◆ INFORMATION
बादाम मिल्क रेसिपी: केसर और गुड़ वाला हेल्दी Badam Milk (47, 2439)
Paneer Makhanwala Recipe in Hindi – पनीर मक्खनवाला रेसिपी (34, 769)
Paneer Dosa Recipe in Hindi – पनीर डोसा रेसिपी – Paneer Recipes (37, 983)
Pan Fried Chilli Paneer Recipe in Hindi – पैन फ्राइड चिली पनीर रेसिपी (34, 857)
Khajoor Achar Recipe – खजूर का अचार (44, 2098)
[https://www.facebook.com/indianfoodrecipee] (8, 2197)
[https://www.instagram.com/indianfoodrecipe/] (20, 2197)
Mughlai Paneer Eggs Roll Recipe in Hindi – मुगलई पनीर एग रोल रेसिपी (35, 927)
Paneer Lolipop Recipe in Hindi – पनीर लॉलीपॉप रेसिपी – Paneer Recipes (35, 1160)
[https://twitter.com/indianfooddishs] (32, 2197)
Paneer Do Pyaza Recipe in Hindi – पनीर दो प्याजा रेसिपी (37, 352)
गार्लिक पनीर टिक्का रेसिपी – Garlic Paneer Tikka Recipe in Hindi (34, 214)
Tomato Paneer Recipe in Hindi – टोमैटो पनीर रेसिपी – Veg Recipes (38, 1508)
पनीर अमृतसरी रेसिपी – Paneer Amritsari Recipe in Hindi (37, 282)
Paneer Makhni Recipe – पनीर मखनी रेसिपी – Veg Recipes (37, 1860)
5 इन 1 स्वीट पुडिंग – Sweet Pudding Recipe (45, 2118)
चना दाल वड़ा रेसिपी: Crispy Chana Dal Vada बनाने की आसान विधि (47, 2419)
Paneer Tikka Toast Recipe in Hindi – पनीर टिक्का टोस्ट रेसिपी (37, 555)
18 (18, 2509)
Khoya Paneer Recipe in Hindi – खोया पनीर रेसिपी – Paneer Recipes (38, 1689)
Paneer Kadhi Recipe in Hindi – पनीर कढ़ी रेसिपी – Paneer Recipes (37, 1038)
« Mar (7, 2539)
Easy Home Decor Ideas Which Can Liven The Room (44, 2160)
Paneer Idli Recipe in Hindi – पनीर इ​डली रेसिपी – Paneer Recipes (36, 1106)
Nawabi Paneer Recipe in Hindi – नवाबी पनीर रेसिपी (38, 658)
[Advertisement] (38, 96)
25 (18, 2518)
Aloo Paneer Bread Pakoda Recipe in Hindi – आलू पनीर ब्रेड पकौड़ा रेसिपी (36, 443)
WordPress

◆ WHAT IS EXPECTED
Print every record above exactly as written.

◆ REPLY TO THE TASK
बादाम मिल्क रेसिपी: केसर और गुड़ वाला हेल्दी Badam Milk (47, 2439)
Paneer Makhanwala Recipe in Hindi – पनीर मक्खनवाला रेसिपी (34, 769)
Paneer Dosa Recipe in Hindi – पनीर डोसा रेसिपी – Paneer Recipes (37, 983)
Pan Fried Chilli Paneer Recipe in Hindi – पैन फ्राइड चिली पनीर रेसिपी (34, 857)
Khajoor Achar Recipe – खजूर का अचार (44, 2098)
[https://www.facebook.com/indianfoodrecipee] (8, 2197)
[https://www.instagram.com/indianfoodrecipe/] (20, 2197)
Mughlai Paneer Eggs Roll Recipe in Hindi – मुगलई पनीर एग रोल रेसिपी (35, 927)
Paneer Lolipop Recipe in Hindi – पनीर लॉलीपॉप रेसिपी – Paneer Recipes (35, 1160)
[https://twitter.com/indianfooddishs] (32, 2197)
Paneer Do Pyaza Recipe in Hindi – पनीर दो प्याजा रेसिपी (37, 352)
गार्लिक पनीर टिक्का रेसिपी – Garlic Paneer Tikka Recipe in Hindi (34, 214)
Tomato Paneer Recipe in Hindi – टोमैटो पनीर रेसिपी – Veg Recipes (38, 1508)
पनीर अमृतसरी रेसिपी – Paneer Amritsari Recipe in Hindi (37, 282)
Paneer Makhni Recipe – पनीर मखनी रेसिपी – Veg Recipes (37, 1860)
5 इन 1 स्वीट पुडिंग – Sweet Pudding Recipe (45, 2118)
चना दाल वड़ा रेसिपी: Crispy Chana Dal Vada बनाने की आसान विधि (47, 2419)
Paneer Tikka Toast Recipe in Hindi – पनीर टिक्का टोस्ट रेसिपी (37, 555)
18 (18, 2509)
Khoya Paneer Recipe in Hindi – खोया पनीर रेसिपी – Paneer Recipes (38, 1689)
Paneer Kadhi Recipe in Hindi – पनीर कढ़ी रेसिपी – Paneer Recipes (37, 1038)
« Mar (7, 2539)
Easy Home Decor Ideas Which Can Liven The Room (44, 2160)
Paneer Idli Recipe in Hindi – पनीर इ​डली रेसिपी – Paneer Recipes (36, 1106)
Nawabi Paneer Recipe in Hindi – नवाबी पनीर रेसिपी (38, 658)
[Advertisement] (38, 96)
25 (18, 2518)
Aloo Paneer Bread Pakoda Recipe in Hindi – आलू पनीर ब्रेड पकौड़ा रेसिपी (36, 443)
WordPress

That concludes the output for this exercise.